Start of SUPPLIED RECORDS

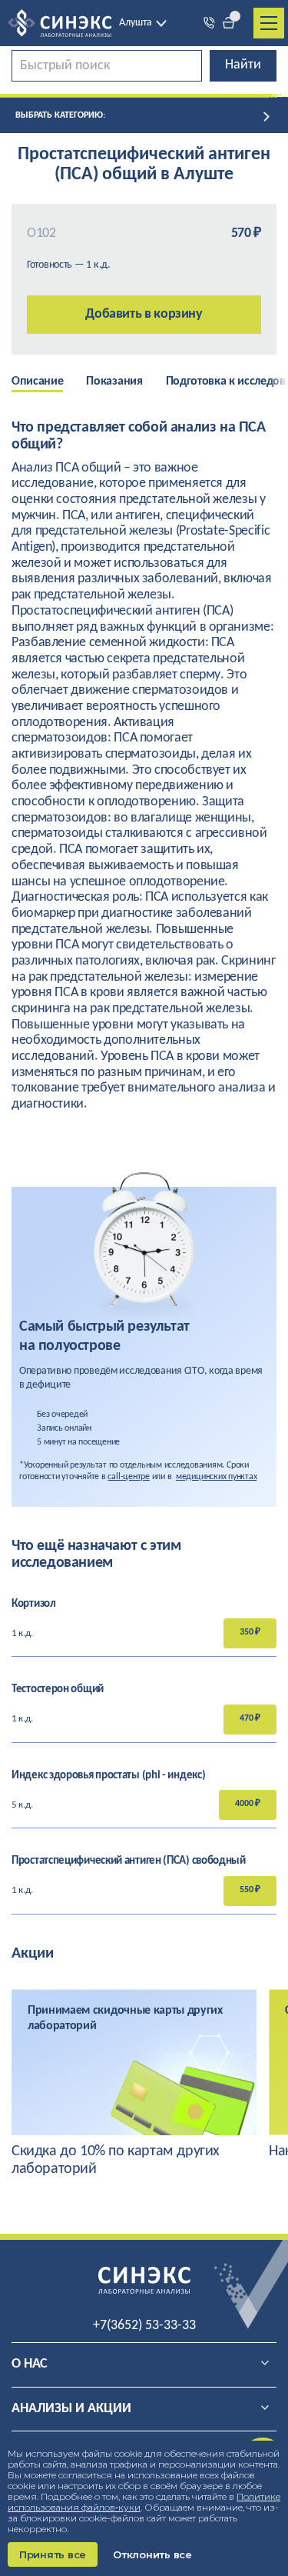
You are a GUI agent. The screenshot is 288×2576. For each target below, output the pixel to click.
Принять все (52, 2554)
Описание (37, 381)
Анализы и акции (71, 2408)
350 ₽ (250, 1632)
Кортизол (34, 1604)
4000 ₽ (247, 1803)
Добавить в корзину (144, 314)
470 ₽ (250, 1718)
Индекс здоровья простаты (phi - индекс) (108, 1775)
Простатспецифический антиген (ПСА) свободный (129, 1861)
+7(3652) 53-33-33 (144, 2325)
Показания (114, 381)
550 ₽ (250, 1890)
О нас (30, 2364)
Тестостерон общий (58, 1689)
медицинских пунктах (216, 1476)
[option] (49, 383)
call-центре (128, 1476)
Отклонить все (152, 2554)
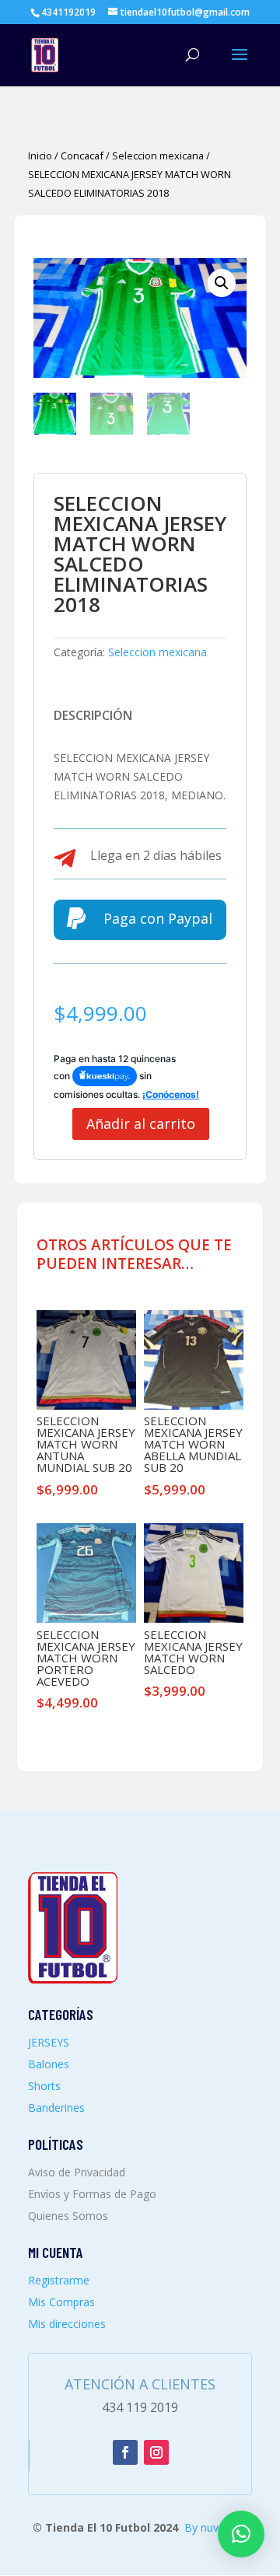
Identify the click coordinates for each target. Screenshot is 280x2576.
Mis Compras (61, 2302)
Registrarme (58, 2280)
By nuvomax (215, 2527)
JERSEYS (48, 2042)
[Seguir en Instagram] (156, 2452)
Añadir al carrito (140, 1123)
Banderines (56, 2107)
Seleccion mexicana (158, 156)
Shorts (44, 2085)
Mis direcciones (67, 2323)
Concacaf (82, 156)
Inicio (40, 156)
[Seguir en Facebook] (125, 2452)
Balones (48, 2064)
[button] (222, 283)
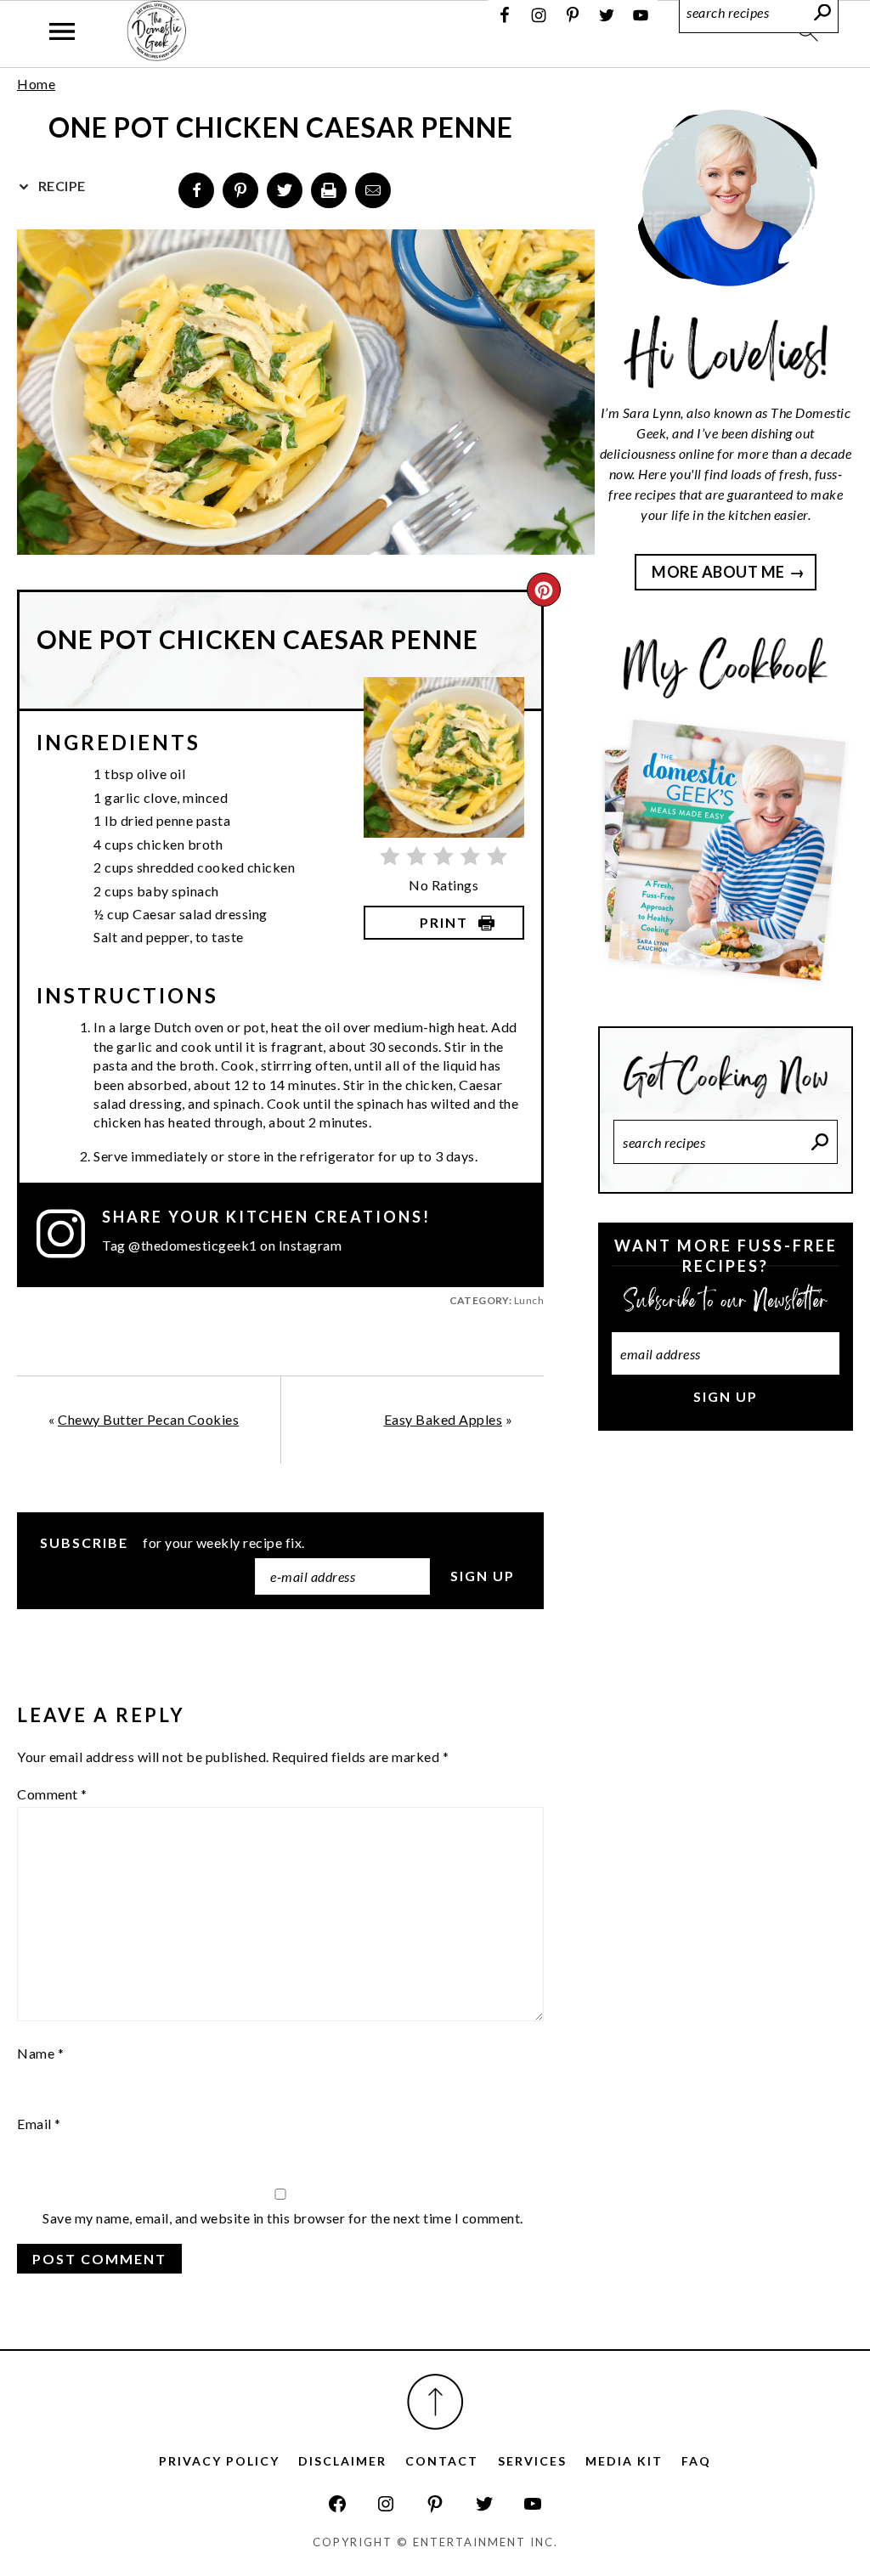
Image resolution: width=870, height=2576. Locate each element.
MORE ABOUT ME (718, 571)
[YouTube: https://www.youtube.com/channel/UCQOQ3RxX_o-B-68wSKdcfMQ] (533, 2504)
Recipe (60, 186)
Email (39, 2124)
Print (444, 922)
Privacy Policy (219, 2461)
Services (532, 2461)
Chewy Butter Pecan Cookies (148, 1419)
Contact (441, 2461)
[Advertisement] (725, 1580)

End of SUPPLIED RECORDS

* **EXERCISE DETAILS**
Output every entry verbatim. Pictures do not belong in the copy.

* **REPLY TO THE EXERCISE**
You are a GUI agent. The screenshot is 288×2576. For each target below, output the pixel to click.
Принять все (52, 2554)
Описание (37, 381)
Анализы и акции (71, 2408)
350 ₽ (250, 1632)
Кортизол (34, 1604)
4000 ₽ (247, 1803)
Добавить в корзину (144, 314)
470 ₽ (250, 1718)
Индекс здоровья простаты (phi - индекс) (108, 1775)
Простатспецифический антиген (ПСА) свободный (129, 1861)
+7(3652) 53-33-33 (144, 2325)
Показания (114, 381)
550 ₽ (250, 1890)
О нас (30, 2364)
Тестостерон общий (58, 1689)
медицинских пунктах (216, 1476)
[option] (49, 383)
call-центре (128, 1476)
Отклонить все (152, 2554)
Identify the click coordinates for each target. Screenshot is 280x2576.
Mis Compras (61, 2302)
Registrarme (58, 2280)
By nuvomax (215, 2527)
JERSEYS (48, 2042)
[Seguir en Instagram] (156, 2452)
Añadir al carrito (140, 1123)
Banderines (56, 2107)
Seleccion mexicana (158, 156)
Shorts (44, 2085)
Mis direcciones (67, 2323)
Concacaf (82, 156)
Inicio (40, 156)
[Seguir en Facebook] (125, 2452)
Balones (48, 2064)
[button] (222, 283)
Image resolution: width=870, height=2576. Locate each element.
MORE ABOUT ME (718, 571)
[YouTube: https://www.youtube.com/channel/UCQOQ3RxX_o-B-68wSKdcfMQ] (533, 2504)
Recipe (60, 186)
Email (39, 2124)
Print (444, 922)
Privacy Policy (219, 2461)
Services (532, 2461)
Chewy Butter Pecan Cookies (148, 1419)
Contact (441, 2461)
[Advertisement] (725, 1580)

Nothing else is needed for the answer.